そんなことを考えながら最後の酒をグイッと飲み干すと、多尾は口を開いた。
「黒狐と覡か。その組み合わせを見るのは二度目だの」
ニヤリと笑う多尾に、千草は無駄だとわかっていたが問いかける。
「その結末は?」

その黒狐は覡と共に生き、100年と少しで生を終えた。
『多尾様、私は幸せです。狐としては短い生でしたが、人間と共に生き、子を為し自らの手で育てることが出来ました。彼の妻として共に墓に入れることを嬉しく思います』

そう言い残し死んだ黒狐。伝えるべきかどうか迷ったのは一瞬だった。
千草は彼女と違う。わざわざ言うことで判断を鈍らせることもない。何より大切なのは、自分でどう生きたいか考えることだ。

「秘密じゃ」
多尾の返答は予想通りだった。千草は微笑むとわかりましたと言い、立ち上がった。
もう千草の持ってきた酒は尽きていた。
酒がないと彼は話さない。多尾に礼を言い、去りかけた千草に後ろから声をかける。

「たまき、お前は黒狐だ。人間と生きたいというのは黒狐の性だ」
ついお節介が口についたのは、あまりにも千草が白狐達の決め事に縛られ過ぎていたからだ。
その原因は千草にも分かっているのだろう。ビクリと肩を震わせる。
黒狐は平和の象徴だ。
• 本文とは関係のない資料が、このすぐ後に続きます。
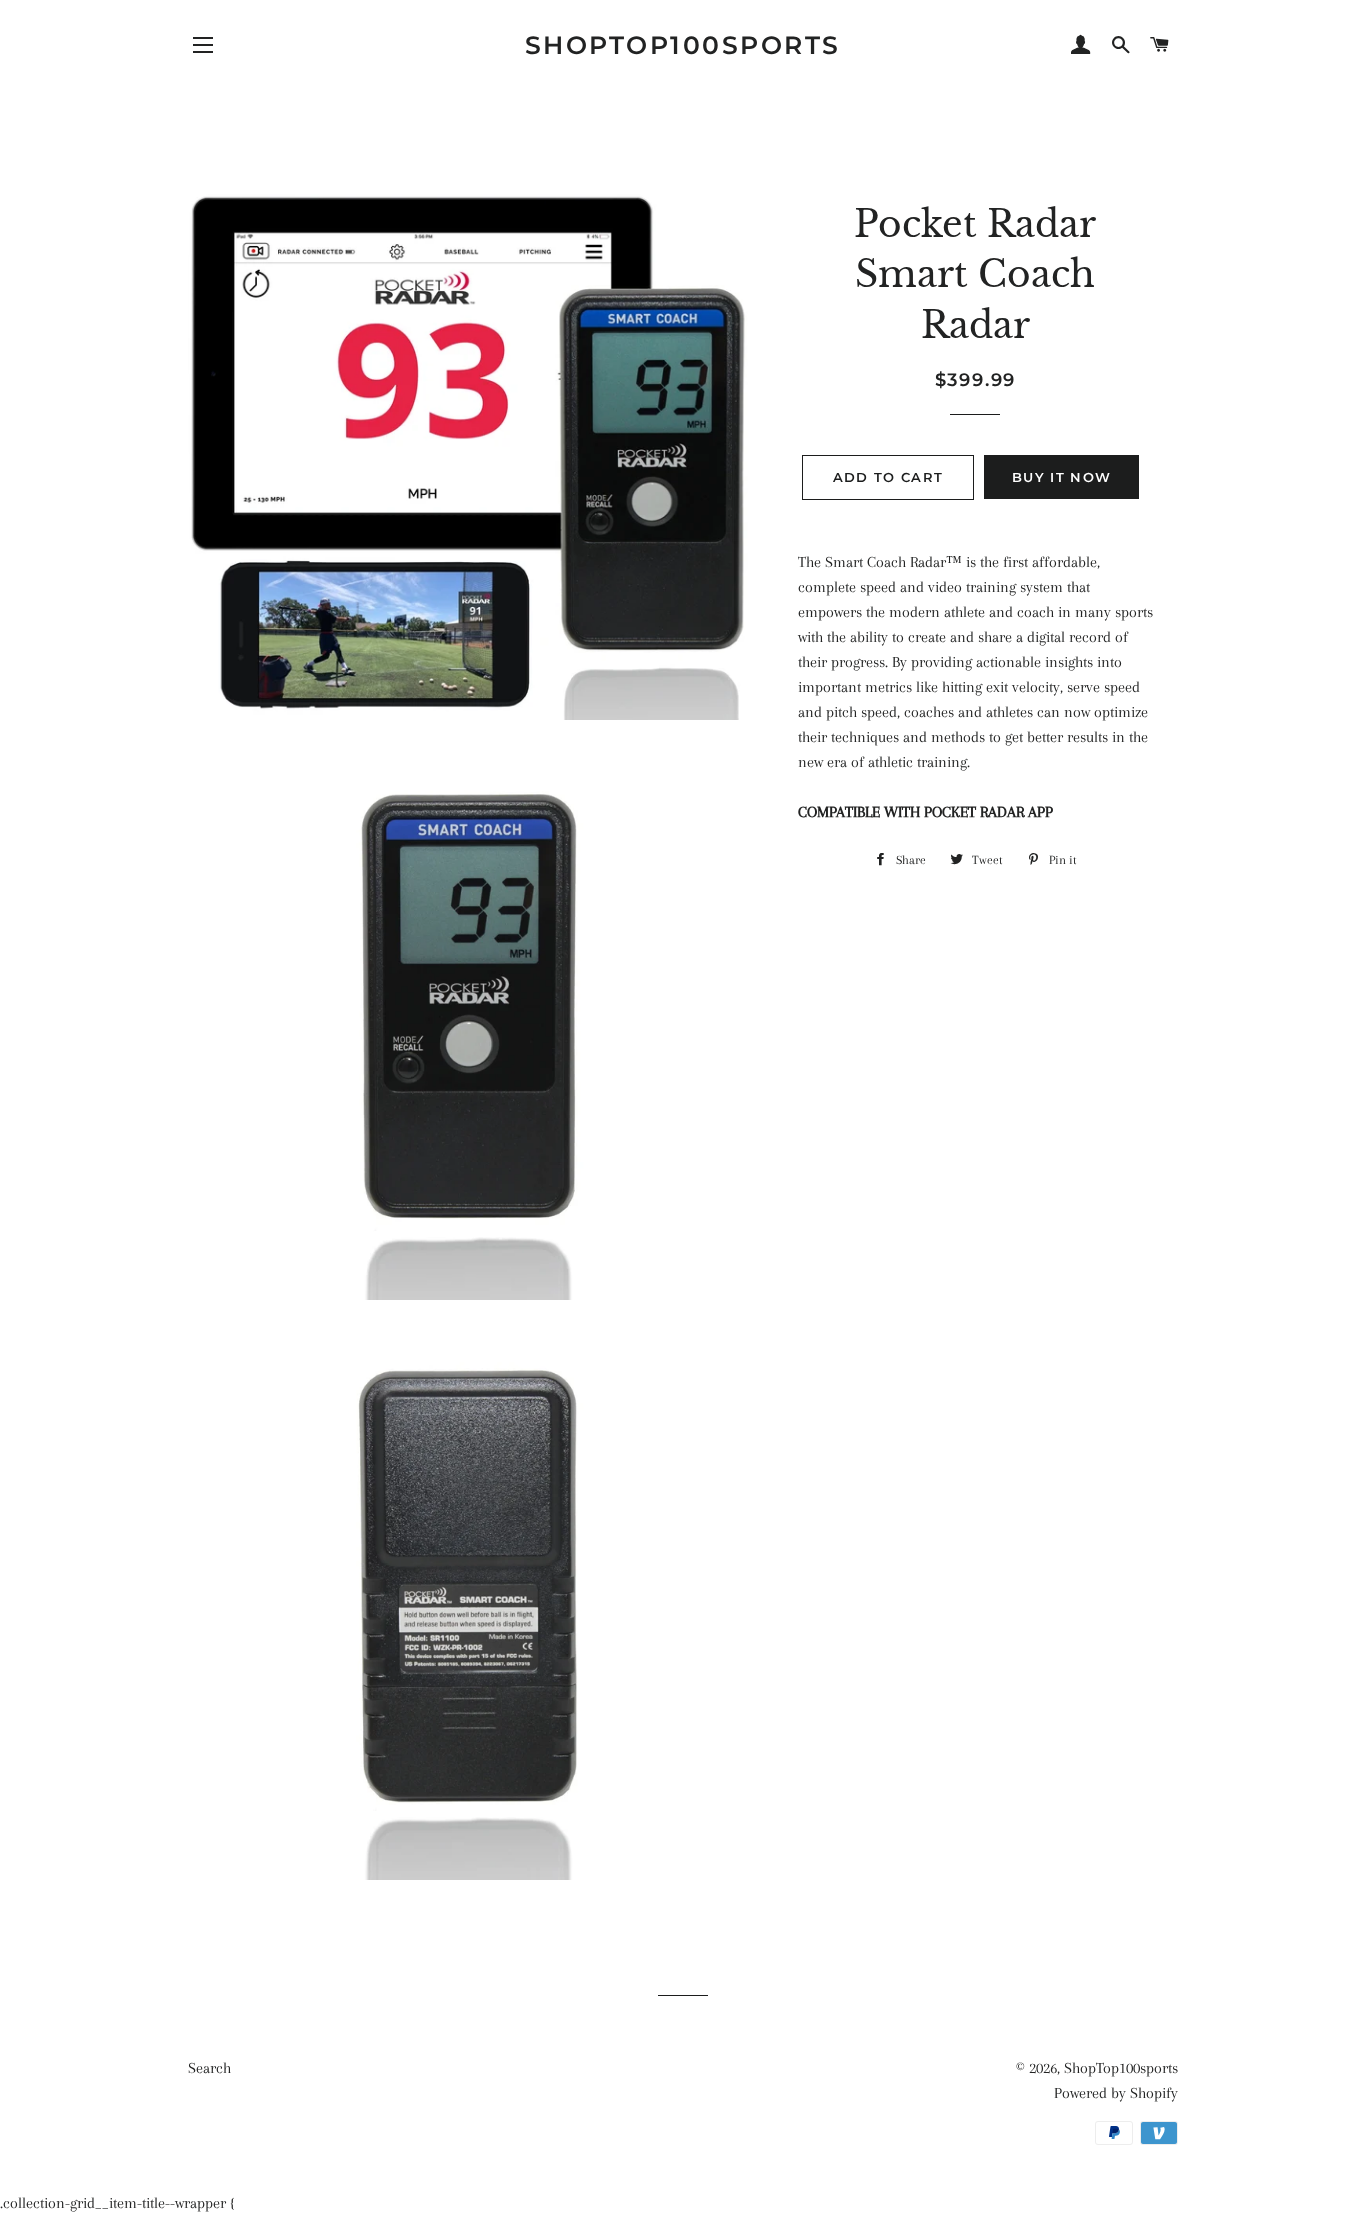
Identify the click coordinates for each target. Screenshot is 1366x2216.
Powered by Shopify (1116, 2093)
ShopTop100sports (683, 45)
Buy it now (1061, 477)
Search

だからこそ、妖狐の中でも人間を愛し、人間に寄り添いたいと本能がある。
だが、今では人間の側で生きるのは禁忌とされている。
「……それは禁じられています」
苦しそうな声で吐き出した千草の返事を、多尾は笑い飛ばす。
「たかが500年前に出来た決まりだ。黒狐は黒狐の役目がある。わしが金狐であり銀狐であるように」
千草は多尾の言葉に振り向かぬまま、その場を去った。